Variable Bregman Majorization-Minimization Algorithm and its Application to Dirichlet Maximum Likelihood Estimation
This work addresses optimization challenges in machine learning and statistics, particularly for Dirichlet distribution parameter estimation, but it is incremental as it builds on the Bregman Proximal Gradient method.
The paper tackles the problem of minimizing convex functions with differentiable and nonsmooth parts by proposing the Variable Bregman Majorization-Minimization (VBMM) algorithm, which adaptively varies the Bregman function at each iteration to accelerate convergence, and numerical experiments show it outperforms existing methods in speed.

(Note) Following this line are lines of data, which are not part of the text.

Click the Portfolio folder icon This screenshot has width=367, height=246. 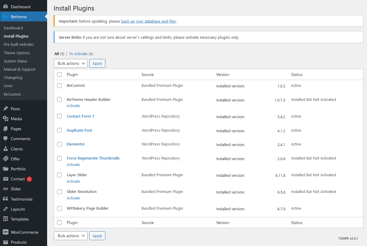[x=6, y=169]
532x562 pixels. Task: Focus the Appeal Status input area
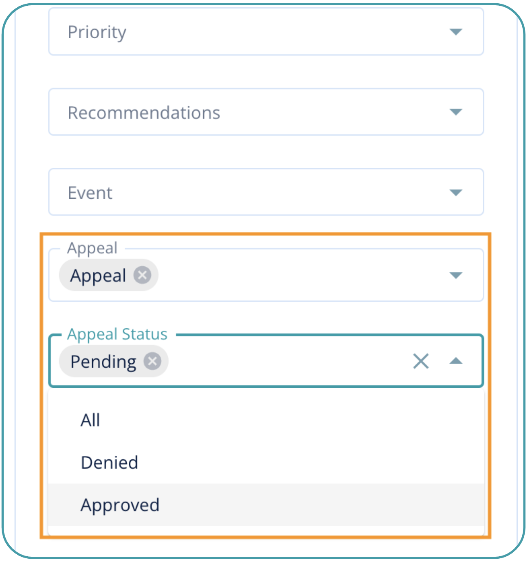(x=285, y=361)
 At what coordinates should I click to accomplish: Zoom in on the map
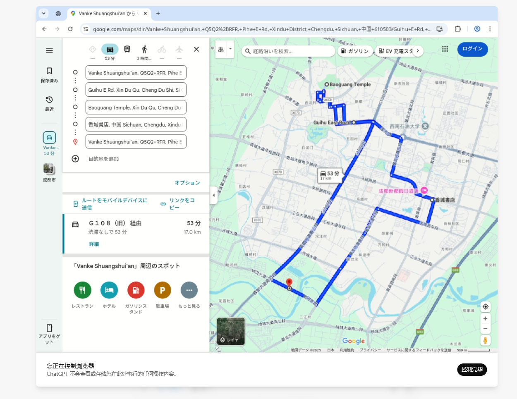[x=486, y=319]
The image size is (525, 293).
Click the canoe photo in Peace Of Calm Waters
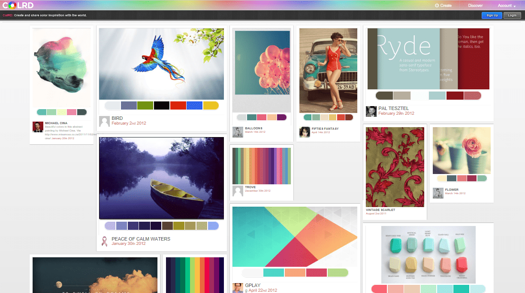coord(161,178)
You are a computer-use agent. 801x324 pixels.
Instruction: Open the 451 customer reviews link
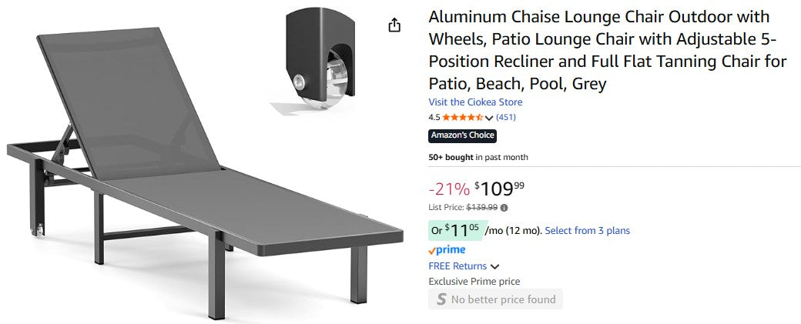click(x=506, y=118)
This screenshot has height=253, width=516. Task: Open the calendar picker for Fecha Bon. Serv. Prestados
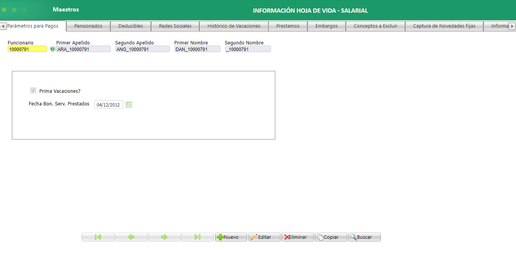click(x=128, y=104)
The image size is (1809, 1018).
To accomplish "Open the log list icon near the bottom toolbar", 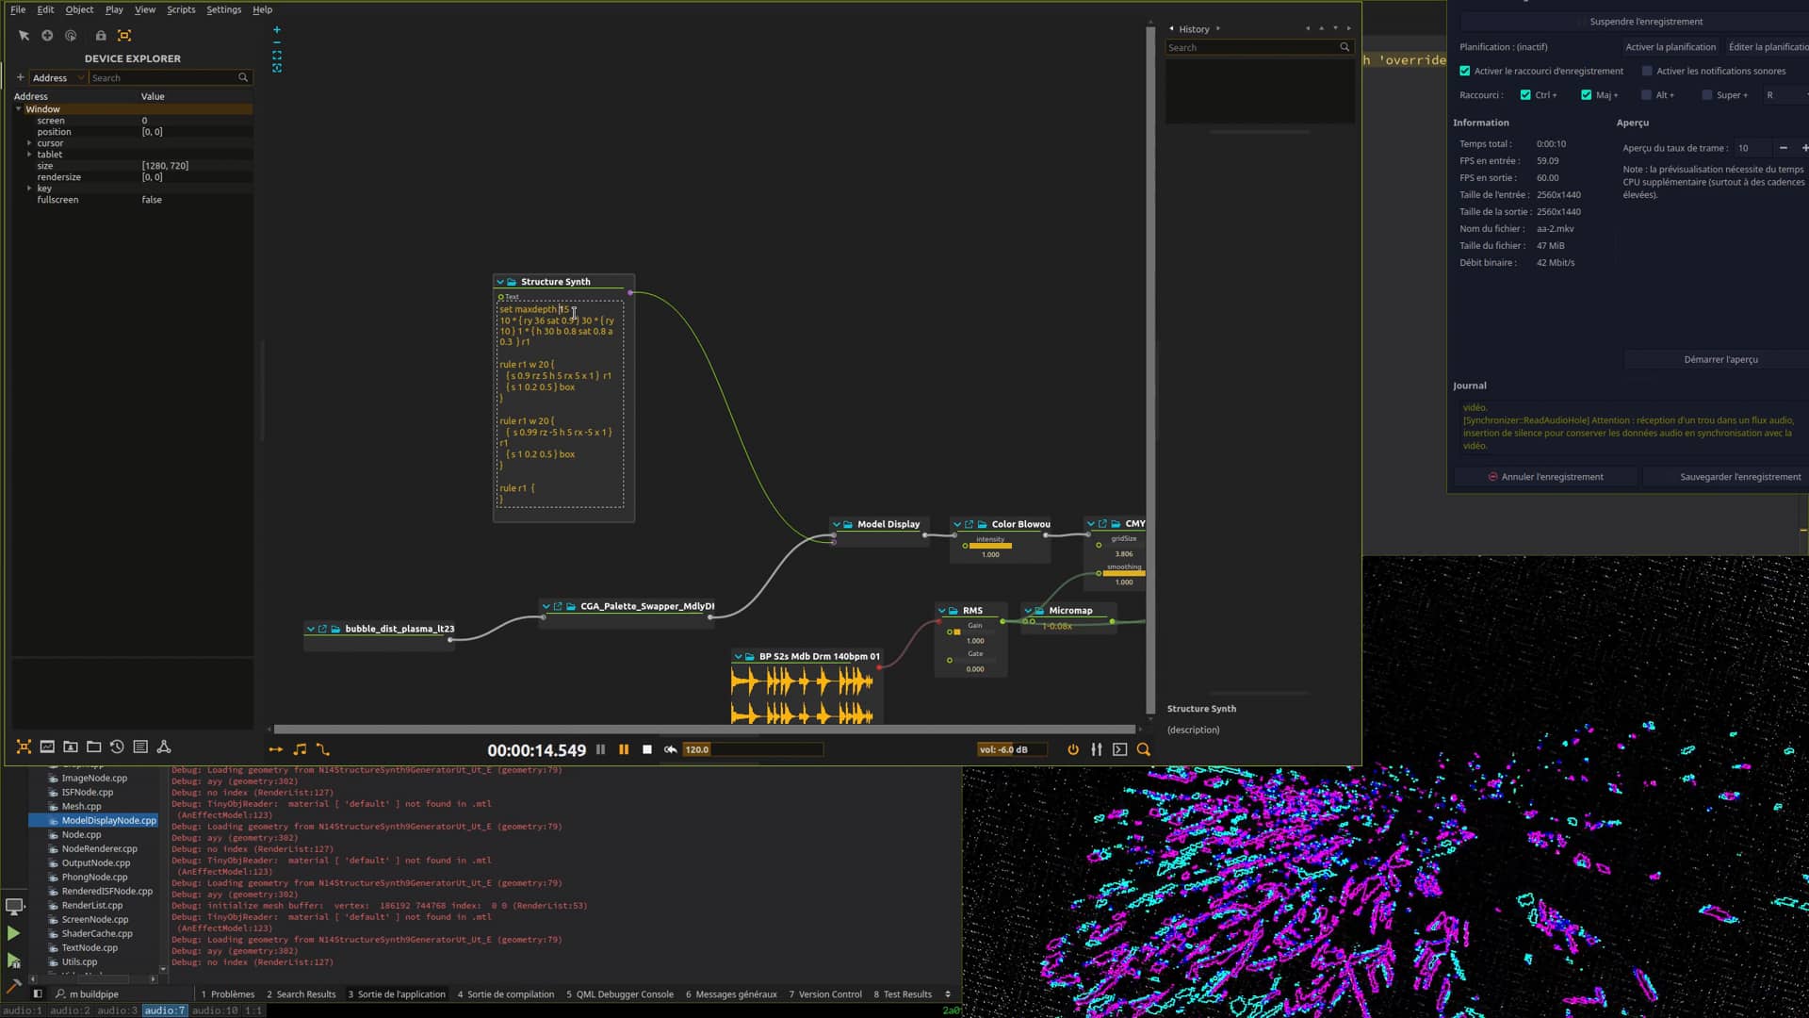I will [140, 747].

We propose a novel Bregman descent algorithm for minimizing a convex function that is expressed as the sum of a differentiable part (defined over an open set) and a possibly nonsmooth term. The approach, referred to as the Variable Bregman Majorization-Minimization (VBMM) algorithm, extends the Bregman Proximal Gradient method by allowing the Bregman function used in the divergence to adaptively vary at each iteration, provided it satisfies a majorizing condition on the objective function. This adaptive framework enables the algorithm to approximate the objective more precisely at each iteration, thereby allowing for accelerated convergence compared to the traditional Bregman Proximal Gradient descent. We establish the convergence of the VBMM algorithm to a minimizer under mild assumptions on the family of metrics used. Furthermore, we introduce a novel application of both the Bregman Proximal Gradient method and the VBMM algorithm to the estimation of the multidimensional parameters of a Dirichlet distribution through the maximization of its log-likelihood. Numerical experiments confirm that the VBMM algorithm outperforms existing approaches in terms of convergence speed.